### PROBLEM STATEMENT:
Copy the records below exactly, from the line containing "The image size is (576, 768)." through the last line, and leave out every picture.

### RECORDS FOR THE TASK:

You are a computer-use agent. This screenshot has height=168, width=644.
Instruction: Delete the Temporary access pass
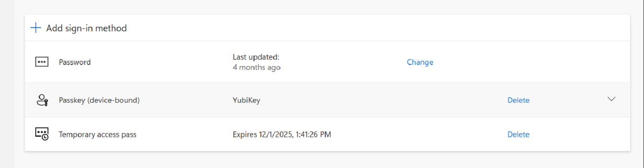pyautogui.click(x=518, y=134)
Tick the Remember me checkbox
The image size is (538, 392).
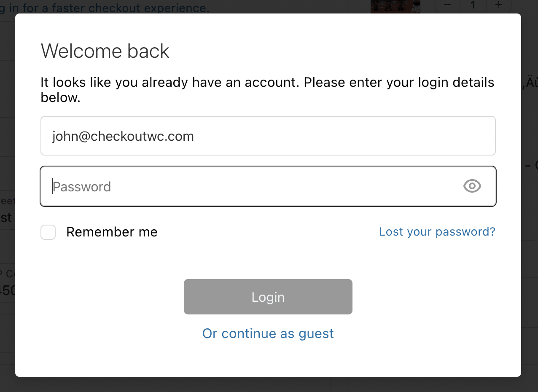pos(48,232)
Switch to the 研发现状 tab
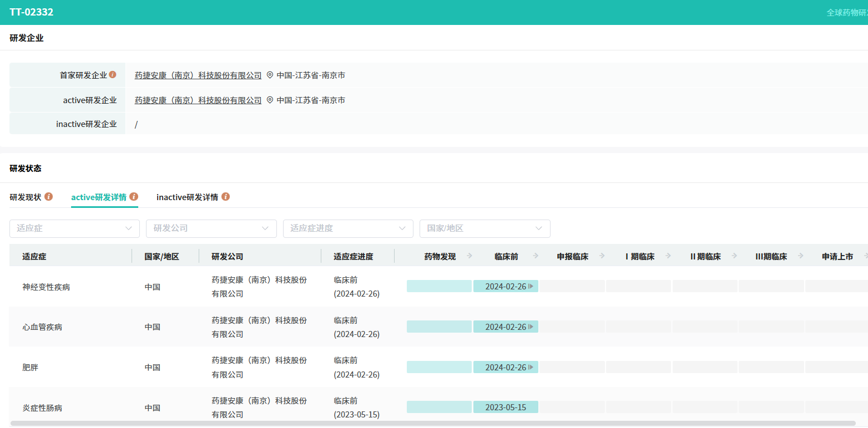 (x=26, y=197)
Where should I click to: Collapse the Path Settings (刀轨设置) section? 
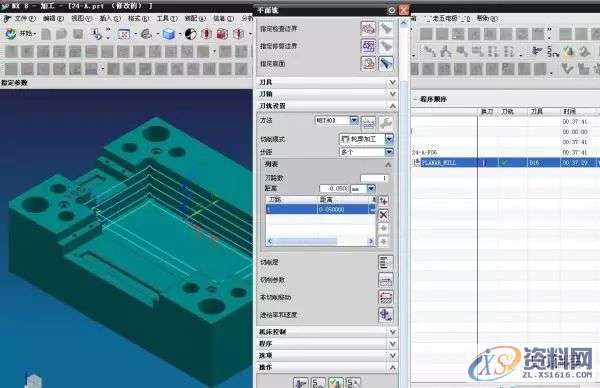[x=392, y=106]
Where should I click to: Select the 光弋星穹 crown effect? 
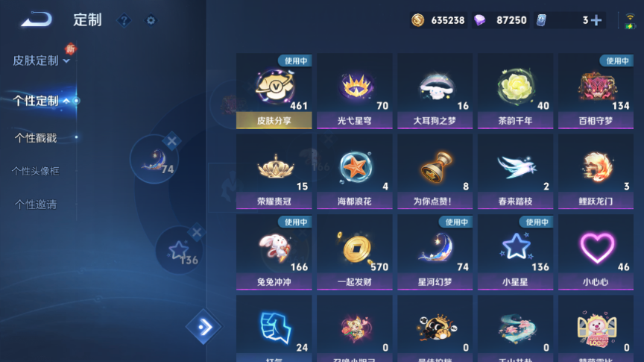[355, 91]
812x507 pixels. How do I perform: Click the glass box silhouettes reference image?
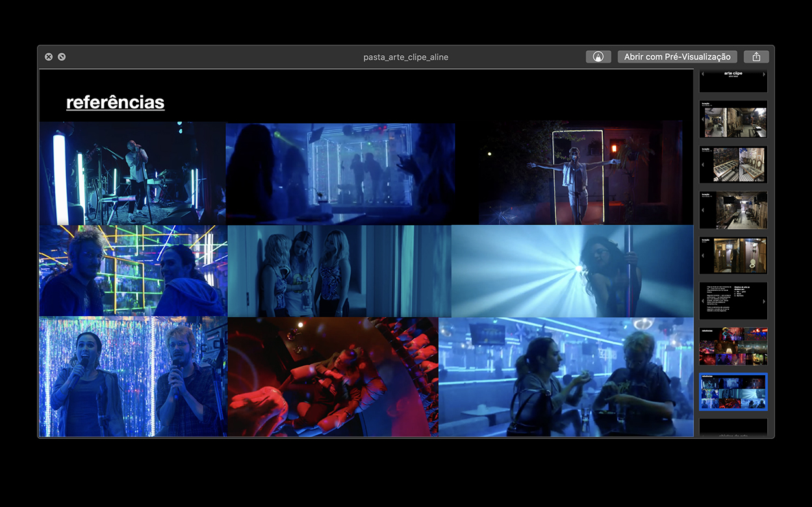340,173
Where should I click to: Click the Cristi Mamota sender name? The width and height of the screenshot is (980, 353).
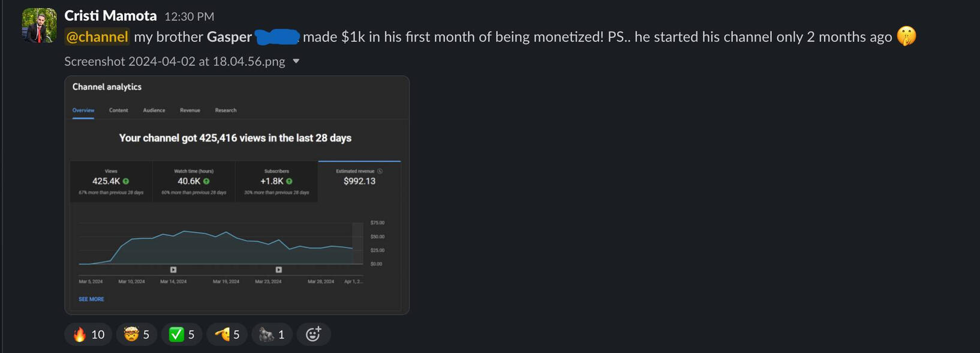(110, 16)

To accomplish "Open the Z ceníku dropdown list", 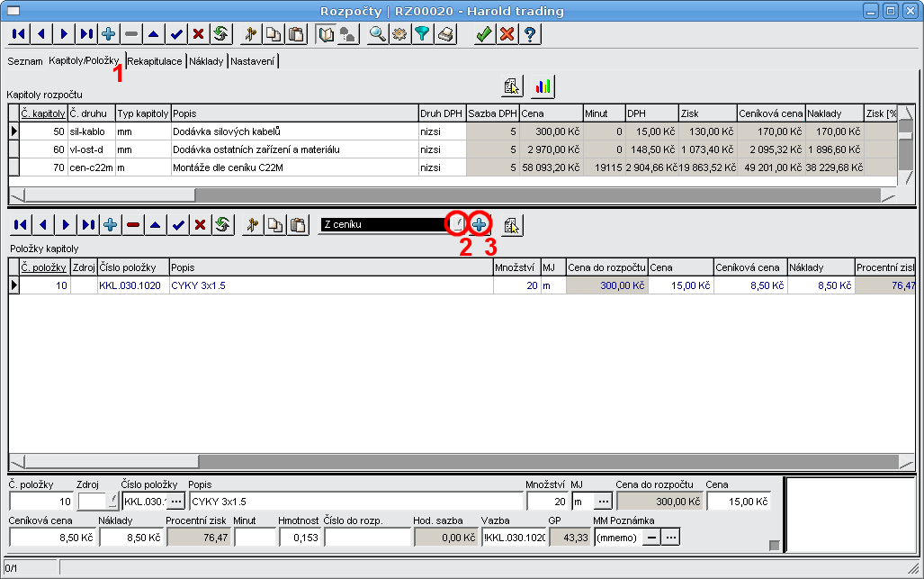I will click(x=458, y=224).
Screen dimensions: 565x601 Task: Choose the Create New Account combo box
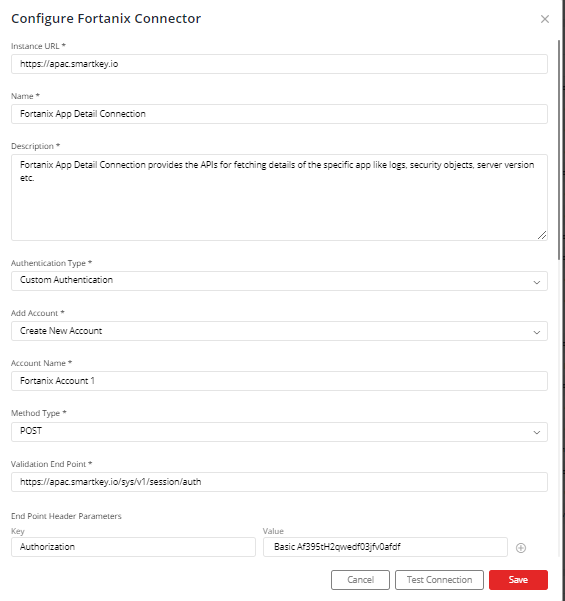coord(279,331)
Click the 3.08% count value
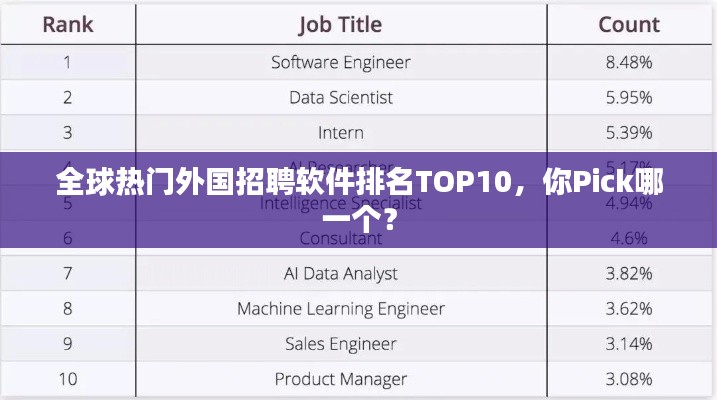 coord(629,379)
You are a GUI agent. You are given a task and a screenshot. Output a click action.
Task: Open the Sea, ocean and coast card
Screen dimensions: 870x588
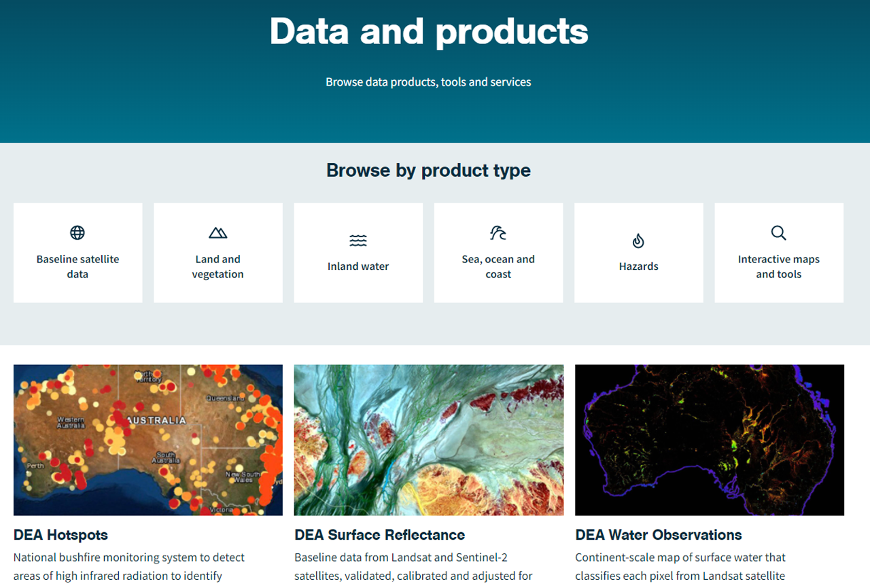(498, 252)
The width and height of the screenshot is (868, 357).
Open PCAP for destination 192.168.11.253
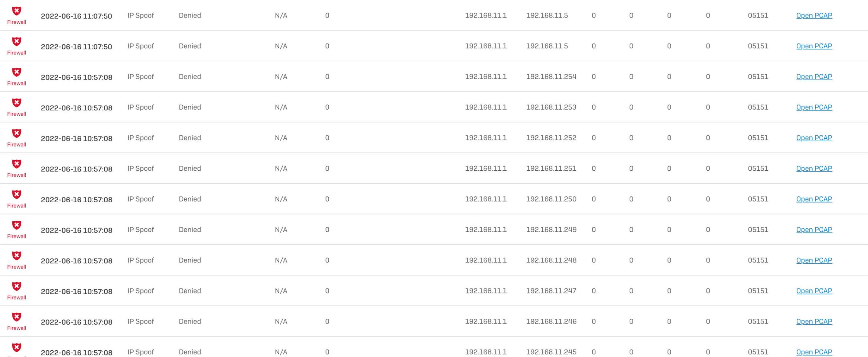pos(814,107)
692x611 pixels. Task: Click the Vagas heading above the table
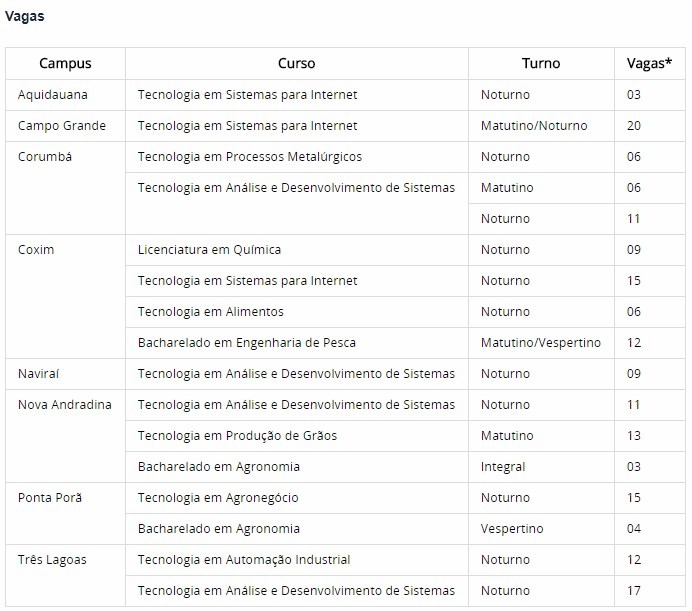[24, 16]
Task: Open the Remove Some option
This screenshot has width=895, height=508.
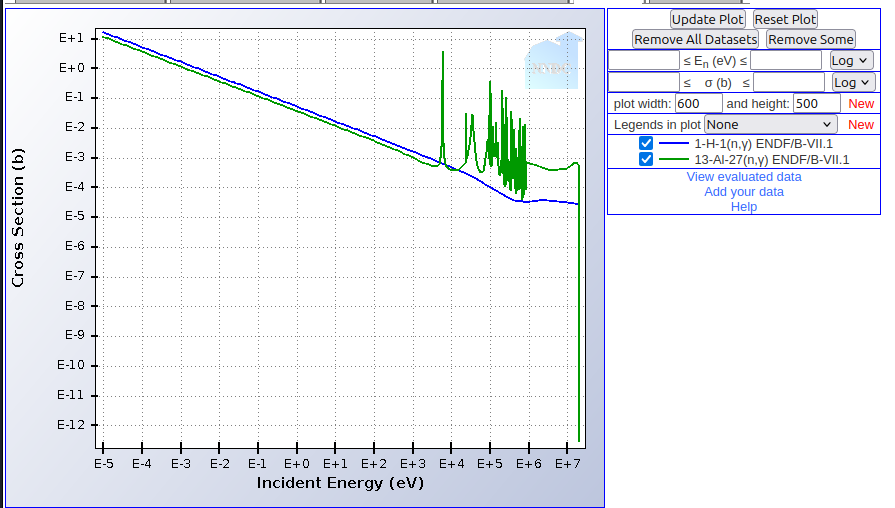Action: coord(811,39)
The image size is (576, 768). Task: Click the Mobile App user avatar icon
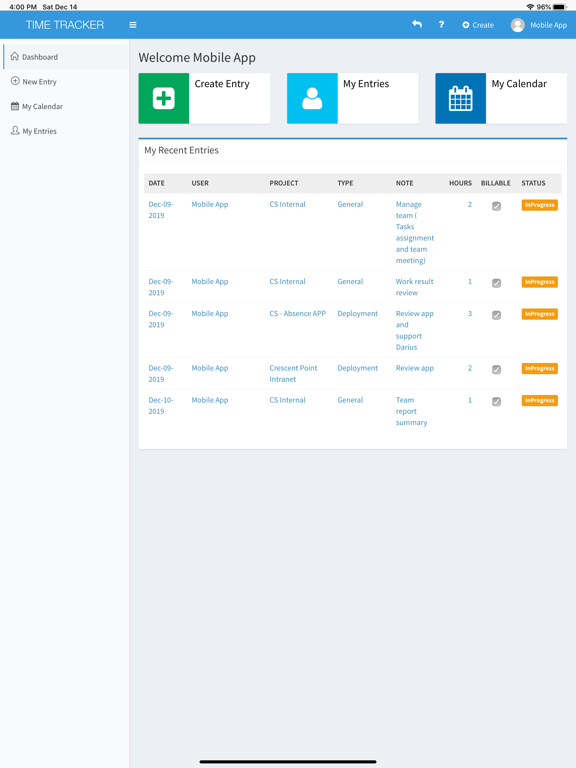click(518, 25)
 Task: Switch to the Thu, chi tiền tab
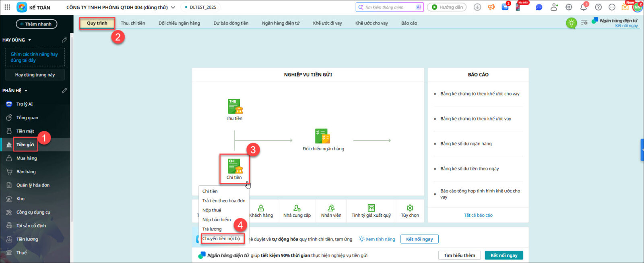coord(133,23)
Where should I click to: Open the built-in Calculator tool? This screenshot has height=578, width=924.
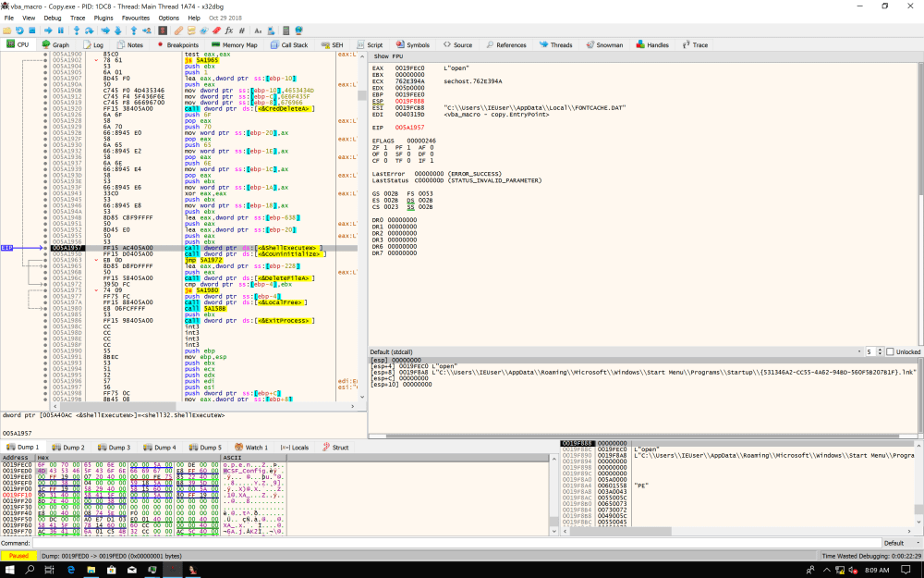point(285,30)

### WRITTEN ANSWER:
The image size is (576, 768). Task: Click the Mobile App user avatar icon
click(518, 25)
 Task: Switch to the Thu, chi tiền tab
coord(133,23)
Where should I click to: Open the built-in Calculator tool? This screenshot has height=578, width=924.
point(285,30)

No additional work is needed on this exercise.